After dinner there was tea, sometimes in the “garden” – my granny's name for her yard, a tidy enclosure bounded by lilac trees and a wooden fence covered in ivy with huge, shiny leaves. In fact, it really was more like a garden, with peonies and pansies and my granny's favourite plant of all, lavender.

My English granny loved lavender, smelled like lavender, and crocheted hanger covers that smelled like lavender. If there was ever a gift to be bought for her, the choice was always easy: expensive chocolates from a real chocolatier, of which Quebec had many, or, the hands-down favourite, lavender-scented Yardley products. My granny worked to supervise in the kitchen more than to actually cook, and left the cleaning to others, as was proper.
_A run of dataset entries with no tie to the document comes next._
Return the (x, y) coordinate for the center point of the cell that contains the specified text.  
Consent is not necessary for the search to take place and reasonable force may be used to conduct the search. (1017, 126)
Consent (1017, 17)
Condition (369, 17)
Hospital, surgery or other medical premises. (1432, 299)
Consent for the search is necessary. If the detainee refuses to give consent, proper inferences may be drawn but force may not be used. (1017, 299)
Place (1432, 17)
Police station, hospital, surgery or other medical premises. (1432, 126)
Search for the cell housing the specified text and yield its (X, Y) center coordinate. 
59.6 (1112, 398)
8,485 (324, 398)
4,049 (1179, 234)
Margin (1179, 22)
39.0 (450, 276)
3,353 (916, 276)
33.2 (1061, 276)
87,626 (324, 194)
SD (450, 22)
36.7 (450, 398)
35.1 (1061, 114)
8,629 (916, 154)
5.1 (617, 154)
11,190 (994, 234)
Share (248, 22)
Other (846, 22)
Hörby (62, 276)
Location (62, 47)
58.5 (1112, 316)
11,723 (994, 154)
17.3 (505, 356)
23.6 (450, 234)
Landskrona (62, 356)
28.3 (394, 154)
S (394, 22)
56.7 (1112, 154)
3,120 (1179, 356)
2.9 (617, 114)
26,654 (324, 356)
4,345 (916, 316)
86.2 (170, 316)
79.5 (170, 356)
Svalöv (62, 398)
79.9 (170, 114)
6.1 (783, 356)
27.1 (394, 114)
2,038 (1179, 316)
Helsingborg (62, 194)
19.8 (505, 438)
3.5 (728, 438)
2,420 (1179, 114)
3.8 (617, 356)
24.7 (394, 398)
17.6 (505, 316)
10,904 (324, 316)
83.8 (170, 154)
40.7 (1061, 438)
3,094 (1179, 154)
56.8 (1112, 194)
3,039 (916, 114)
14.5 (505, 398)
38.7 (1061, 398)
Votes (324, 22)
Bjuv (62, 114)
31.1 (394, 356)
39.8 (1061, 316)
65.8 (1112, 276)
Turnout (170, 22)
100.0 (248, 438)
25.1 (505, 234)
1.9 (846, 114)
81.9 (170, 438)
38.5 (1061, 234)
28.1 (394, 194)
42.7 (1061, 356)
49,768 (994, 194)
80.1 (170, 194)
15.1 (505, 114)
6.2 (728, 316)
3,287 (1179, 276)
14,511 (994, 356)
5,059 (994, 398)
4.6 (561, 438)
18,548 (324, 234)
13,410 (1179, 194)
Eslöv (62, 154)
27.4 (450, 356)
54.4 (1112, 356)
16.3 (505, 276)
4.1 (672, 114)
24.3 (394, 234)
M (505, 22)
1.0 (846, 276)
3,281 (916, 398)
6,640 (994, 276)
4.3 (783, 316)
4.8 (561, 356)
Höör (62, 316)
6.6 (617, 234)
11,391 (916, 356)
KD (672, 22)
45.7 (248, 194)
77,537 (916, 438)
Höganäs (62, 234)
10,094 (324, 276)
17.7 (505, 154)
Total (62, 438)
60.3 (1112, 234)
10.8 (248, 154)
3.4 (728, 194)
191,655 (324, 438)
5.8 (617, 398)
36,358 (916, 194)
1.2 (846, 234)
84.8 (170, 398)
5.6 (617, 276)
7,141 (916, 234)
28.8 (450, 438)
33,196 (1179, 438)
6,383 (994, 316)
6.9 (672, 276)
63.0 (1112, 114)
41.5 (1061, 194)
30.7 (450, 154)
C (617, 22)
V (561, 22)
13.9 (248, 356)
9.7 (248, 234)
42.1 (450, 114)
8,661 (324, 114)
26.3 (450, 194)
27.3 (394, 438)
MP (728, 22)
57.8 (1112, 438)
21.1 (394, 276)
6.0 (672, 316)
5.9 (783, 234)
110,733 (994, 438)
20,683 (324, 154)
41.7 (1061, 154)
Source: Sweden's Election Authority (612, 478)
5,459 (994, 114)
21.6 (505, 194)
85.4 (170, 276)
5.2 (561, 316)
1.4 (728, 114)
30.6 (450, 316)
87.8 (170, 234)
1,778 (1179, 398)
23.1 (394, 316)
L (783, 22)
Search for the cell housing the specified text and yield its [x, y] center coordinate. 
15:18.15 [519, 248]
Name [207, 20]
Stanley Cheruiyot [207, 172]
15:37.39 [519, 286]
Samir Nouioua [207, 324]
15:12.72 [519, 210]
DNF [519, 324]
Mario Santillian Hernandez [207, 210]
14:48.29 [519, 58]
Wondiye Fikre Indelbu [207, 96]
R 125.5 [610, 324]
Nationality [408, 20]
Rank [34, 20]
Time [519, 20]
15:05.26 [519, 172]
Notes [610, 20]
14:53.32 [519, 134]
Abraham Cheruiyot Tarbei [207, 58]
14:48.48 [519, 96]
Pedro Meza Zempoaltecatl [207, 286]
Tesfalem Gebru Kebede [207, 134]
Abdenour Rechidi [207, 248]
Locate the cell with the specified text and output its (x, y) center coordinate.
And while she drank her tea at the table after her meal (eaten slowly, of course), she asked about school, cared about awards, and inquired at times about specific subjects and ideas.

But what I liked best of all was that when someone came along to distract her from being a bit bookish, as they tended to do, by showing her a funny trick with some cards, or arm wrestling in front of her, Granny kept a stoic expression, and always the same comment would come: “Oh, my. Oh dear.” And she'd return to our conversations, or let me sit as she chatted with an uncle about business or current events. I was a big girl then, a serious girl, and a “good girl.” I dare say she may even have blurted out in a whisper, “not like those others” (meaning some of my cousins), on a few too many occasions.